IL DISASTRO DI BHOPAL


Anderson

Warren Anderson presidente della Union Carbide. Nel 2003 il governo indiano ha chiesto agli USA l' estradizione di Anderson: la richiesta è stata respinta



lo stabilimento della Union Carbide



lo stabilimento della Union Carbide in Bhopal

La notte tra il due ed il tre dicembre 1984, da uno stabilimento chimico della  Union Carbide nella città di Bhopal in India, fuoriuscirono 27 tonnellate di isocianato di metile (MIC) , gas mortale. Nessuno dei sei sistemi di sicurezza che avrebbero dovuto impedire l' eventualità di perdite,  era in funzione:   il gas potè spandersi sulla città di Bhopal. Mezzo milione di persone rimasero esposte al gas, ad oggi sono morte 20.000 persone per malattie collegate, di cui 4.000 morirono immediatamente. Più di 120.000 persone ancora soffrono per malattie connesse all' incidente.  Secondo molti esperti, dopo Chernobil, Bhopal è considerato  il più grave disastro industriale mai verificatosi. 



La Union Carbide, azienda multinazionale americana, aveva costruito lo stabilimento industriale di Bhopal negli anni 70 nell' intento di produrre pesticidi per  l' immenso mercato indiano, la produzione iniziò nel 1980, ma le vendite non corrisposero alle aspettative della compagnia. La fabbrica non raggiunse mai la piena produzione. Nell’estate del 1983, la Union Carbide, consapevole del fallimento sospese la produzione, in attesa della definitiva chiusura dell'impianto. Una notevole quantità di materiale e di semilavorati rimasero come scorta in serbatoi sotterranei: in particolare in tre serbatoi erano stoccate oltre 60 tonnellate di isocianato di metile (MIC) un prodotto intermedio della produzione del pesticida Sevin.

+ + +

◆ **ESERCIZIO**: Per favore, prosegui il testo sul disastro di Bhopal partendo dopo la sua ultima frase. Le righe seguenti provengono da un'altra fonte.

◆ **RIGHE ESTRATTE**:
+ + +

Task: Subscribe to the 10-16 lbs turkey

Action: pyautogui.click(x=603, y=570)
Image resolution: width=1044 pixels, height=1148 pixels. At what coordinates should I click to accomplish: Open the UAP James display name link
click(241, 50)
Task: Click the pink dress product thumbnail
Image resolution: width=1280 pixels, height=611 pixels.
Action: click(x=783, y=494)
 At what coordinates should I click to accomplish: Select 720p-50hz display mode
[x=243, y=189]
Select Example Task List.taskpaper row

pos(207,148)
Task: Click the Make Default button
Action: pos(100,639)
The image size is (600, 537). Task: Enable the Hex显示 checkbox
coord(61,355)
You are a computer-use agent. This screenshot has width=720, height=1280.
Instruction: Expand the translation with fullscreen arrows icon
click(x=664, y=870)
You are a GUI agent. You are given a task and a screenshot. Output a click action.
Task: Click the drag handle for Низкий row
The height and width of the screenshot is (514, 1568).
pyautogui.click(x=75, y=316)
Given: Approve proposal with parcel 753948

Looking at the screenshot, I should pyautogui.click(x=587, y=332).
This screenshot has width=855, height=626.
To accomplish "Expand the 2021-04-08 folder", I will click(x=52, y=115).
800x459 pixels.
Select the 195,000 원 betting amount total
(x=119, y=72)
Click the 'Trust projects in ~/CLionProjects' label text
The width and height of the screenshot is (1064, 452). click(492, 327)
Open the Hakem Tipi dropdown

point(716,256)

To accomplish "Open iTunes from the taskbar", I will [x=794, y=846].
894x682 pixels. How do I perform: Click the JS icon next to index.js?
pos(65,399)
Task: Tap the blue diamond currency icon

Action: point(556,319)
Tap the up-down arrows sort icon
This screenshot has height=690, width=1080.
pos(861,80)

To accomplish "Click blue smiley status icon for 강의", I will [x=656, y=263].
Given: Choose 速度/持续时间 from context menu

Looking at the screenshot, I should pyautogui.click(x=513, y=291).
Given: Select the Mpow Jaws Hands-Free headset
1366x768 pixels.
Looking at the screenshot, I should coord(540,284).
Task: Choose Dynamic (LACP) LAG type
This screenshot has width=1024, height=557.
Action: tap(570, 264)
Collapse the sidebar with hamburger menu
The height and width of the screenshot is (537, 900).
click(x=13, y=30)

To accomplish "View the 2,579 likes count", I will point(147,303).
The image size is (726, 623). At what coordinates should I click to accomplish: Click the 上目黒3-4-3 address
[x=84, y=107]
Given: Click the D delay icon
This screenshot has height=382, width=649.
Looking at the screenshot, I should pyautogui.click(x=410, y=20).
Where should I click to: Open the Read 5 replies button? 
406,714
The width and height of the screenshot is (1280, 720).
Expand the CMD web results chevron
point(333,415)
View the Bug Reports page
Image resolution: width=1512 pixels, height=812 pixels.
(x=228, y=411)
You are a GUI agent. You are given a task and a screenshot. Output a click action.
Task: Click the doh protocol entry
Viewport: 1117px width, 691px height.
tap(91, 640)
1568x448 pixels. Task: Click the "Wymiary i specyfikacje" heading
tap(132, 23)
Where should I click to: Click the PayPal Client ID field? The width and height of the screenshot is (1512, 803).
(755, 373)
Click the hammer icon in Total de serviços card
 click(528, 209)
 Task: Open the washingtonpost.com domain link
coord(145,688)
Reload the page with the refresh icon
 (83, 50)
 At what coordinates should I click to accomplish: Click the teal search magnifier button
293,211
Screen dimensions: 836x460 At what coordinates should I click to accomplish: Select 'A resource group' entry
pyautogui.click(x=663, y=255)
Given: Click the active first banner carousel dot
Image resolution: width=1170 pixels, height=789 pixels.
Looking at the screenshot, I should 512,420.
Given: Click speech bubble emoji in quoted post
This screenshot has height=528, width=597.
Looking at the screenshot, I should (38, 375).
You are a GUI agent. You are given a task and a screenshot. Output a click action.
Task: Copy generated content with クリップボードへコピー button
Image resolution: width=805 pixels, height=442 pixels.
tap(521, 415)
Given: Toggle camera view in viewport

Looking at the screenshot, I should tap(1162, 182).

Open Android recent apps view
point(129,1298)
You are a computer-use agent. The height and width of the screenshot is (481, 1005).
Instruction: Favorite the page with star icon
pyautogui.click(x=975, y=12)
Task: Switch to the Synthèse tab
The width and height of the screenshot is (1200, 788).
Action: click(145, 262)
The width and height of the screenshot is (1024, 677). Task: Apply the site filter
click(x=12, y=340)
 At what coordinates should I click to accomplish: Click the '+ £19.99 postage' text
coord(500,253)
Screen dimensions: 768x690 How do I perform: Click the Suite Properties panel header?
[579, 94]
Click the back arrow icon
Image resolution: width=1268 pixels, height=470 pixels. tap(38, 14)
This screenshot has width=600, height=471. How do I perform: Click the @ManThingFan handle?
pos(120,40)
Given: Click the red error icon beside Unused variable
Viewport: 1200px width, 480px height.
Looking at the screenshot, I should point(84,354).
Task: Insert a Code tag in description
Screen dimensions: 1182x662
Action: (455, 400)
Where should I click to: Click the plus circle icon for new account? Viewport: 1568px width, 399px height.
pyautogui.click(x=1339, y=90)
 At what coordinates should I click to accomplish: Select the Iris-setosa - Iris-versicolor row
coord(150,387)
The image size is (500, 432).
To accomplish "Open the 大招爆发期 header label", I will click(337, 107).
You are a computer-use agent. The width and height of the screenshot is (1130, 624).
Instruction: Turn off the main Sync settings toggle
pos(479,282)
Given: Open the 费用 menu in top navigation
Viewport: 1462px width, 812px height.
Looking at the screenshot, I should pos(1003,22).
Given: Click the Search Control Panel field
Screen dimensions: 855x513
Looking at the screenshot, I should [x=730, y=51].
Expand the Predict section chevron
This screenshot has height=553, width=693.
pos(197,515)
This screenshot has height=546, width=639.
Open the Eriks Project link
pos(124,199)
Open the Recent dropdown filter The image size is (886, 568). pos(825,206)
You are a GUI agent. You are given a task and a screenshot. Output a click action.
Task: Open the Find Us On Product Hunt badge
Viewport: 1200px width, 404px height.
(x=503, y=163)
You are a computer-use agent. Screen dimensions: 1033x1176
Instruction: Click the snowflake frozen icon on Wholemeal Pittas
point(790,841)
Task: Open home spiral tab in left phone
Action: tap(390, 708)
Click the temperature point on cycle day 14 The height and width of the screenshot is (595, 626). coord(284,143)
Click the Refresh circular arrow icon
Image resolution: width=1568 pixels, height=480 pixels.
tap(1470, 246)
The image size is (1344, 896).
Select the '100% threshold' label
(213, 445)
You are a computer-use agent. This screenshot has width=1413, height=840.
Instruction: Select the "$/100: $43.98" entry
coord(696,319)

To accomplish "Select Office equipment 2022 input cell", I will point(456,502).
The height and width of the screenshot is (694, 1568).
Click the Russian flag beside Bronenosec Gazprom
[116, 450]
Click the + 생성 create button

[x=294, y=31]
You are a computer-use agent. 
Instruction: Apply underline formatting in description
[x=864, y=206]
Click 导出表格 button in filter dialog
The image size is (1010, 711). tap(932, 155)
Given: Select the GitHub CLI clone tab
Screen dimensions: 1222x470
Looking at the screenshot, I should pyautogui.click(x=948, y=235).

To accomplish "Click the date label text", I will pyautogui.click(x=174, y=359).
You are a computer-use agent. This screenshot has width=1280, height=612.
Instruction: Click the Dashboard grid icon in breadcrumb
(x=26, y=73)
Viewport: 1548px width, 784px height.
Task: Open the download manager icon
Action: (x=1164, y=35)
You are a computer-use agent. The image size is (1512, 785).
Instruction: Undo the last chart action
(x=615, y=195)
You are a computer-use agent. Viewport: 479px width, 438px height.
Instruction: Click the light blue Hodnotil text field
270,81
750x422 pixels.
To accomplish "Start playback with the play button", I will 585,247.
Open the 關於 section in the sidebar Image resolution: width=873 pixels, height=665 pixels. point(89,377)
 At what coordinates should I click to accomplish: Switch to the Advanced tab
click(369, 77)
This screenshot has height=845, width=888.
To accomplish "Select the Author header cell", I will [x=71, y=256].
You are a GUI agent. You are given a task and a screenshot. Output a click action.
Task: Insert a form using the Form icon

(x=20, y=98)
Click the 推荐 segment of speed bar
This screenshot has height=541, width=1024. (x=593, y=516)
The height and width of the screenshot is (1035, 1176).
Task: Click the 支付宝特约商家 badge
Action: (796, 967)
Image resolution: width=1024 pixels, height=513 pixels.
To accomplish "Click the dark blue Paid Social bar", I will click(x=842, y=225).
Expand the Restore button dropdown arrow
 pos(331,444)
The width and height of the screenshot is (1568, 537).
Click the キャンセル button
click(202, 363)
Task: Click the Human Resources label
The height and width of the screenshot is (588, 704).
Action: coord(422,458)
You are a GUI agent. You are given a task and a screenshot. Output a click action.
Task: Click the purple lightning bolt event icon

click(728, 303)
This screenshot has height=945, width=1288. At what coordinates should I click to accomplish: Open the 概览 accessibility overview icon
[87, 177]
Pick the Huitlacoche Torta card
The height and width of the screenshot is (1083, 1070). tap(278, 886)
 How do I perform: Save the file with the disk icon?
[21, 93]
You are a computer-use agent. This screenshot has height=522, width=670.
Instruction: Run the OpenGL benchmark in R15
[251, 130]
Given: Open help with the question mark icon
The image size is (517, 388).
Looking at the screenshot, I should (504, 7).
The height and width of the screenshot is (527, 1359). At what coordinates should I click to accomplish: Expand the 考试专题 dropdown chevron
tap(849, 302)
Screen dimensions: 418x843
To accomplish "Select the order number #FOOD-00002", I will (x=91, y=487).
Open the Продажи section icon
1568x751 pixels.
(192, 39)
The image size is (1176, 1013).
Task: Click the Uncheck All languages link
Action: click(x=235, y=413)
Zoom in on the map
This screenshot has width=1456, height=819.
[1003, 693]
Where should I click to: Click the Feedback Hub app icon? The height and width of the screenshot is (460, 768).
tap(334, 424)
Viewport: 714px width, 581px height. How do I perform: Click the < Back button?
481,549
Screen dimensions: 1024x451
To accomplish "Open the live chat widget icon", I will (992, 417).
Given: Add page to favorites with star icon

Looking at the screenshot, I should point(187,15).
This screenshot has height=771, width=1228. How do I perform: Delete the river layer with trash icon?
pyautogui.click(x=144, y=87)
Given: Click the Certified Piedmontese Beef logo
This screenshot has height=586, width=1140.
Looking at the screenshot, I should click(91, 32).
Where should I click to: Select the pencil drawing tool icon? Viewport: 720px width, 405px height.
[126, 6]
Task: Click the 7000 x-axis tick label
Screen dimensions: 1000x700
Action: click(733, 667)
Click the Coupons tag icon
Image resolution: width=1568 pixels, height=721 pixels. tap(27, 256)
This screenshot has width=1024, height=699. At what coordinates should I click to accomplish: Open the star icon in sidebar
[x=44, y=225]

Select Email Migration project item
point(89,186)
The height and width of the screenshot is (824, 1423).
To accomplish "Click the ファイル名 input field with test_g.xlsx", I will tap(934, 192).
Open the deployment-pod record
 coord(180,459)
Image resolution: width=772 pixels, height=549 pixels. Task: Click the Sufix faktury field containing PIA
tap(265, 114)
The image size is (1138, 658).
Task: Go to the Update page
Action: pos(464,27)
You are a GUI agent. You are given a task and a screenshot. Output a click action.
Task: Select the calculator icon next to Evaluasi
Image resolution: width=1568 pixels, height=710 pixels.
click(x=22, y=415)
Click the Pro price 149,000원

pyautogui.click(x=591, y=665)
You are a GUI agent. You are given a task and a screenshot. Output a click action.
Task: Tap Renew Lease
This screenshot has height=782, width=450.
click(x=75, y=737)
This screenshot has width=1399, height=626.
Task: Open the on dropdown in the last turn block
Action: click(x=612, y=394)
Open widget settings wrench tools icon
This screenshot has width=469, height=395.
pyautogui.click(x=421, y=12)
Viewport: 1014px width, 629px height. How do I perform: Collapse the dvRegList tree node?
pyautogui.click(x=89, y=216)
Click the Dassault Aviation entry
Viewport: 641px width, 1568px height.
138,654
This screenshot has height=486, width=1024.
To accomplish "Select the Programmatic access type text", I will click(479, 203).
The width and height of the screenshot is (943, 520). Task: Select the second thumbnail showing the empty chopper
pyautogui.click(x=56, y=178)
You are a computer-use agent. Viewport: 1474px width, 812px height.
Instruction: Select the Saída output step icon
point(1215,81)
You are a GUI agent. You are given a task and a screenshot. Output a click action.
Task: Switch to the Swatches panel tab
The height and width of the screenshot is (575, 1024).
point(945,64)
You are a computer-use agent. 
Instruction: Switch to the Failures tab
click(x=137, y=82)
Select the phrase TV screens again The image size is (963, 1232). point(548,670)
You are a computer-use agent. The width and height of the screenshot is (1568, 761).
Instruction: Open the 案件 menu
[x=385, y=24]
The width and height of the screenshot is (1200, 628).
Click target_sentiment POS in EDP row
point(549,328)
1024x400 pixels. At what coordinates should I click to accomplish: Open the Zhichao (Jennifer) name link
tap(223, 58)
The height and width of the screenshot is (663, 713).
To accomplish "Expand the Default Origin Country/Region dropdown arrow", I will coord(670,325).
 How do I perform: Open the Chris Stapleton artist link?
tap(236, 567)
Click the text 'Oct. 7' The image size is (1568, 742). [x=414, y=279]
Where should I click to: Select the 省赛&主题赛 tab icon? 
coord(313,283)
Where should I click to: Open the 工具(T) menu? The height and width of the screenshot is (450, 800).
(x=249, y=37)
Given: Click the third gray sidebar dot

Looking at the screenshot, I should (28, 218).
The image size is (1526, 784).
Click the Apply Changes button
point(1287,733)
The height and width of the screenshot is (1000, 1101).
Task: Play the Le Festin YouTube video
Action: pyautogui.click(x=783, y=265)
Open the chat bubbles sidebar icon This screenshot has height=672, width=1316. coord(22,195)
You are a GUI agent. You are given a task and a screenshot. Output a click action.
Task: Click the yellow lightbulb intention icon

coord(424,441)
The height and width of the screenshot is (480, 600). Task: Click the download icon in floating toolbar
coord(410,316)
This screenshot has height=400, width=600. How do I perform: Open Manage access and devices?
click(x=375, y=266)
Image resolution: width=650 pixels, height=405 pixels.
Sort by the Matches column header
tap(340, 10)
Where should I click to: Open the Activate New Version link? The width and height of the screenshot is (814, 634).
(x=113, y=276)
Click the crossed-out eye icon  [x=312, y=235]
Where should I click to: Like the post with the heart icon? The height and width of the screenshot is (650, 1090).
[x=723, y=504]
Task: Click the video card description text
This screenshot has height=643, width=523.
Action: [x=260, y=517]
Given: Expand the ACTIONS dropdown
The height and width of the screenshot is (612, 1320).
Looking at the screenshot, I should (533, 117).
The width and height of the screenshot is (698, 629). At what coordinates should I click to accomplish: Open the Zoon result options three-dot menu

+ + +

◆ **RISPOSTA**:
Nell’autunno del 1983 gli impianti di sicurezza vennero disattivati: essendo sospesa la produzione, per la direzione della Union Carbide non aveva senso spendere denaro per mantenere in esercizio i sistemi d’allarme e intervento. Il personale fu drasticamente ridotto, i manuali di sicurezza furono riscritti per permettere l' esclusione di alcuni sistemi di sicurezza. La refrigerazione delle vasche del MIC fu interrotta, la  manutenzione ordinaria fu ridotta,  la fiamma pilota della torre di combustione, ultimo sistema di sicurezza per bloccare eventuali fughe di gas contaminante, fu spenta, In totale erano previsti sei sistemi di sicurezza per impedire la fuoriuscita del MIC: nessuno di essi funzionava. Le sirene di allarme erano disattivate.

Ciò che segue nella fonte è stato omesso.